What is needed here is a faithful repeat of every entry, with no character changed.
[[ DATA SUPPLIED, beginning ]]
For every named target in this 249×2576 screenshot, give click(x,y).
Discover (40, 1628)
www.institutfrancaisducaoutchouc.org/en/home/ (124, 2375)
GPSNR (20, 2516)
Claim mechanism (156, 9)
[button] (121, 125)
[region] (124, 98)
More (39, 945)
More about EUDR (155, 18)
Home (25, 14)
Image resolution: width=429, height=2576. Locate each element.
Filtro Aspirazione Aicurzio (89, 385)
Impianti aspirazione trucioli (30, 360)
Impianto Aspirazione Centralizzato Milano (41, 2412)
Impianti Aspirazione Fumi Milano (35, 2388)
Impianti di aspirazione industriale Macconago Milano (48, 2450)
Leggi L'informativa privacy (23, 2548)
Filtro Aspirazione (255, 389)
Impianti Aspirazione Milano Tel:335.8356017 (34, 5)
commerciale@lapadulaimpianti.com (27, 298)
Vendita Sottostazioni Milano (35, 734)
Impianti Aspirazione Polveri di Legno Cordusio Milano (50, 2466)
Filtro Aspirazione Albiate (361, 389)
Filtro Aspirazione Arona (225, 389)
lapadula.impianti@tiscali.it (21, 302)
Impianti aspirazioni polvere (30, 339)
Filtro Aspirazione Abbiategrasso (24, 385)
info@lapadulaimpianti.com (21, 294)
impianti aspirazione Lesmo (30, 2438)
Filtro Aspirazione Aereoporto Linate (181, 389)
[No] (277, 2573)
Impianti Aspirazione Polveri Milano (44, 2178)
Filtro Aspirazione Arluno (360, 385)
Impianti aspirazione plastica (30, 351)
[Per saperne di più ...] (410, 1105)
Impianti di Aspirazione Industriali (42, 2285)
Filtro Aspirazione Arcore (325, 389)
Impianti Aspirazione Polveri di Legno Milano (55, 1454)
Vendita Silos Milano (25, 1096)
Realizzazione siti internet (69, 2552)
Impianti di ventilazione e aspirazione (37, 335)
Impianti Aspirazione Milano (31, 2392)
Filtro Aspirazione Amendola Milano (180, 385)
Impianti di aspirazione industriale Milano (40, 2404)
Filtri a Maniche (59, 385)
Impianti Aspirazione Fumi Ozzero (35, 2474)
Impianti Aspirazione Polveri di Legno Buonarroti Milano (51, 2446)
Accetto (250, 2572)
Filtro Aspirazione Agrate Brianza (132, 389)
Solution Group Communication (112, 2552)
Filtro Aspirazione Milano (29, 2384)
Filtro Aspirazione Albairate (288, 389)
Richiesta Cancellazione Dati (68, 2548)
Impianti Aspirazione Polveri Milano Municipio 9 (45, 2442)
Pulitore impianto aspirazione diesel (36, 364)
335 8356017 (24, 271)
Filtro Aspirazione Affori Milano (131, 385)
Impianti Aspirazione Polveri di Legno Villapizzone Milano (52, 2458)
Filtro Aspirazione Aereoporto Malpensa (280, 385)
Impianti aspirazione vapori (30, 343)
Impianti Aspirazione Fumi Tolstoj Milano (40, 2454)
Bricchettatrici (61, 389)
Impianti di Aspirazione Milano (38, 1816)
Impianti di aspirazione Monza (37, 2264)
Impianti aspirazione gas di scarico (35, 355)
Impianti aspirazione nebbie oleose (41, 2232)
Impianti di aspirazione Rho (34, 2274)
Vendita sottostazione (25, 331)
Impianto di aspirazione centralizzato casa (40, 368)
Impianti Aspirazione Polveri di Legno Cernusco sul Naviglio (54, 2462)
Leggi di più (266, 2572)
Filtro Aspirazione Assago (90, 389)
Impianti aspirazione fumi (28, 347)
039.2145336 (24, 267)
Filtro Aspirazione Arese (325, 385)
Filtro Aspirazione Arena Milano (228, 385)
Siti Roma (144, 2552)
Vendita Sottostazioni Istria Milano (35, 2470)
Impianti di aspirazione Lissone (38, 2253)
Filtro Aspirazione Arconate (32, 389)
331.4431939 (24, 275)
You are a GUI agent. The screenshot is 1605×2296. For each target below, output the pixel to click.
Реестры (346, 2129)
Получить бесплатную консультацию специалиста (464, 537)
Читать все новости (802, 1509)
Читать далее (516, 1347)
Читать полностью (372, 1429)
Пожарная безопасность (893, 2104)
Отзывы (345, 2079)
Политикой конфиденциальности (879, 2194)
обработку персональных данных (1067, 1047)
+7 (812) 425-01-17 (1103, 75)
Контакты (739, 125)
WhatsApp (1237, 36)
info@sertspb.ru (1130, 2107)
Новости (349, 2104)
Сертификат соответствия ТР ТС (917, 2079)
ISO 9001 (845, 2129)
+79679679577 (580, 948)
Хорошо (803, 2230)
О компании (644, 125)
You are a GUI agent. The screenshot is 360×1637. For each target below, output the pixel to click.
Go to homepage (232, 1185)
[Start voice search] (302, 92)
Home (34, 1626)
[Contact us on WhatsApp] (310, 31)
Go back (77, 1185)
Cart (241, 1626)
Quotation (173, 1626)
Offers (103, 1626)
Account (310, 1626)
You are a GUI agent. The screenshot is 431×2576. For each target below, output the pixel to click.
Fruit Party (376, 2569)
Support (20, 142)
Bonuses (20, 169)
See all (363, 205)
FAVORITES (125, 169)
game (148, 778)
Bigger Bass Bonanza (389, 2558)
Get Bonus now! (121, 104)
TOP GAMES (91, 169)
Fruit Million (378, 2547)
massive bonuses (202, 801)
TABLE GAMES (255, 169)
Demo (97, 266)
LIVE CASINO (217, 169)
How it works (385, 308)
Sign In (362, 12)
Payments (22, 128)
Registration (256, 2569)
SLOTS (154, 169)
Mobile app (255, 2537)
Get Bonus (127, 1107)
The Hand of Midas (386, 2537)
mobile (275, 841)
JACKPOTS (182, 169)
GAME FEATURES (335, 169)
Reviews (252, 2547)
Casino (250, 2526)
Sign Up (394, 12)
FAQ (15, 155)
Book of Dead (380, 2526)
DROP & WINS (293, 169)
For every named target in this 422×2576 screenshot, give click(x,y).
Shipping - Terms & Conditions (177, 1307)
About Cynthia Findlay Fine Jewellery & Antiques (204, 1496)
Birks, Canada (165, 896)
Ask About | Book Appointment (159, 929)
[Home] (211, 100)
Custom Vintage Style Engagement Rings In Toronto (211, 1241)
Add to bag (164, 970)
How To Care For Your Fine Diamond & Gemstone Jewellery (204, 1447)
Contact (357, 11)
[[ DATA SUPPLIED, end ]]
> **REPLY**:
For every named target in this 249×2576 screenshot, give click(x,y).
Discover (40, 1628)
www.institutfrancaisducaoutchouc.org/en/home/ (124, 2375)
GPSNR (20, 2516)
Claim mechanism (156, 9)
[button] (121, 125)
[region] (124, 98)
More (39, 945)
More about EUDR (155, 18)
Home (25, 14)
Image resolution: width=429, height=2576. Locate each element.
Filtro Aspirazione Aicurzio (89, 385)
Impianti aspirazione trucioli (30, 360)
Impianto Aspirazione Centralizzato Milano (41, 2412)
Impianti Aspirazione Fumi Milano (35, 2388)
Impianti di aspirazione industriale Macconago Milano (48, 2450)
Leggi L'informativa privacy (23, 2548)
Filtro Aspirazione (255, 389)
Impianti Aspirazione Milano Tel:335.8356017 (34, 5)
commerciale@lapadulaimpianti.com (27, 298)
Vendita Sottostazioni Milano (35, 734)
Impianti Aspirazione Polveri di Legno Cordusio Milano (50, 2466)
Filtro Aspirazione Albiate (361, 389)
Filtro Aspirazione Arona (225, 389)
lapadula.impianti@tiscali.it (21, 302)
Impianti aspirazioni polvere (30, 339)
Filtro Aspirazione Abbiategrasso (24, 385)
info@lapadulaimpianti.com (21, 294)
impianti aspirazione Lesmo (30, 2438)
Filtro Aspirazione Aereoporto Linate (181, 389)
[No] (277, 2573)
Impianti Aspirazione Polveri Milano (44, 2178)
Filtro Aspirazione Arluno (360, 385)
Impianti aspirazione plastica (30, 351)
[Per saperne di più ...] (410, 1105)
Impianti di Aspirazione Industriali (42, 2285)
Filtro Aspirazione Arcore (325, 389)
Impianti Aspirazione Polveri di Legno Milano (55, 1454)
Vendita Silos Milano (25, 1096)
Realizzazione siti internet (69, 2552)
Impianti di ventilazione e aspirazione (37, 335)
Impianti Aspirazione Milano (31, 2392)
Filtro Aspirazione Amendola Milano (180, 385)
Impianti di aspirazione industriale Milano (40, 2404)
Filtri a Maniche (59, 385)
Impianti Aspirazione Fumi Ozzero (35, 2474)
Impianti Aspirazione Polveri di Legno Buonarroti Milano (51, 2446)
Accetto (250, 2572)
Filtro Aspirazione Agrate Brianza (132, 389)
Solution Group Communication (112, 2552)
Filtro Aspirazione Milano (29, 2384)
Filtro Aspirazione Albairate (288, 389)
Richiesta Cancellazione Dati (68, 2548)
Impianti Aspirazione Polveri Milano Municipio 9 (45, 2442)
Pulitore impianto aspirazione diesel (36, 364)
335 8356017 (24, 271)
Filtro Aspirazione Affori Milano (131, 385)
Impianti Aspirazione Polveri di Legno Villapizzone Milano (52, 2458)
Filtro Aspirazione Aereoporto Malpensa (280, 385)
Impianti aspirazione vapori (30, 343)
Impianti Aspirazione Fumi Tolstoj Milano (40, 2454)
Bricchettatrici (61, 389)
Impianti di Aspirazione Milano (38, 1816)
Impianti di aspirazione Monza (37, 2264)
Impianti aspirazione gas di scarico (35, 355)
Impianti aspirazione nebbie oleose (41, 2232)
Impianti di aspirazione Rho (34, 2274)
Vendita sottostazione (25, 331)
Impianto di aspirazione centralizzato casa (40, 368)
Impianti Aspirazione Polveri di Legno Cernusco sul Naviglio (54, 2462)
Leggi di più (266, 2572)
Filtro Aspirazione Assago (90, 389)
Impianti aspirazione fumi (28, 347)
039.2145336 (24, 267)
Filtro Aspirazione Arese (325, 385)
Filtro Aspirazione Arena Milano (228, 385)
Siti Roma (144, 2552)
Vendita Sottostazioni Istria Milano (35, 2470)
Impianti di aspirazione Lissone (38, 2253)
Filtro Aspirazione Arconate (32, 389)
331.4431939 (24, 275)
You are a GUI agent. The screenshot is 1605×2296. For each target below, output the pixel to click.
Реестры (346, 2129)
Получить бесплатную консультацию специалиста (464, 537)
Читать все новости (802, 1509)
Читать далее (516, 1347)
Читать полностью (372, 1429)
Пожарная безопасность (893, 2104)
Отзывы (345, 2079)
Политикой конфиденциальности (879, 2194)
обработку персональных данных (1067, 1047)
+7 (812) 425-01-17 (1103, 75)
Контакты (739, 125)
WhatsApp (1237, 36)
info@sertspb.ru (1130, 2107)
Новости (349, 2104)
Сертификат соответствия ТР ТС (917, 2079)
ISO 9001 (845, 2129)
+79679679577 (580, 948)
Хорошо (803, 2230)
О компании (644, 125)
You are a GUI agent. The screenshot is 360×1637. For each target below, output the pixel to click.
Go to homepage (232, 1185)
[Start voice search] (302, 92)
Home (34, 1626)
[Contact us on WhatsApp] (310, 31)
Go back (77, 1185)
Cart (241, 1626)
Quotation (173, 1626)
Offers (103, 1626)
Account (310, 1626)
You are a GUI agent. The screenshot is 431×2576. For each target below, output the pixel to click.
Fruit Party (376, 2569)
Support (20, 142)
Bonuses (20, 169)
See all (363, 205)
FAVORITES (125, 169)
game (148, 778)
Bigger Bass Bonanza (389, 2558)
Get Bonus now! (121, 104)
TOP GAMES (91, 169)
Fruit Million (378, 2547)
massive bonuses (202, 801)
TABLE GAMES (255, 169)
Demo (97, 266)
LIVE CASINO (217, 169)
How it works (385, 308)
Sign In (362, 12)
Payments (22, 128)
Registration (256, 2569)
SLOTS (154, 169)
Mobile app (255, 2537)
Get Bonus (127, 1107)
The Hand of Midas (386, 2537)
mobile (275, 841)
JACKPOTS (182, 169)
GAME FEATURES (335, 169)
Reviews (252, 2547)
Casino (250, 2526)
Sign Up (394, 12)
FAQ (15, 155)
Book of Dead (380, 2526)
DROP & WINS (293, 169)
For every named target in this 422×2576 screenshot, give click(x,y).
Shipping - Terms & Conditions (177, 1307)
About Cynthia Findlay Fine Jewellery & Antiques (204, 1496)
Birks, Canada (165, 896)
Ask About | Book Appointment (159, 929)
[Home] (211, 100)
Custom Vintage Style Engagement Rings In Toronto (211, 1241)
Add to bag (164, 970)
How To Care For Your Fine Diamond & Gemstone Jewellery (204, 1447)
Contact (357, 11)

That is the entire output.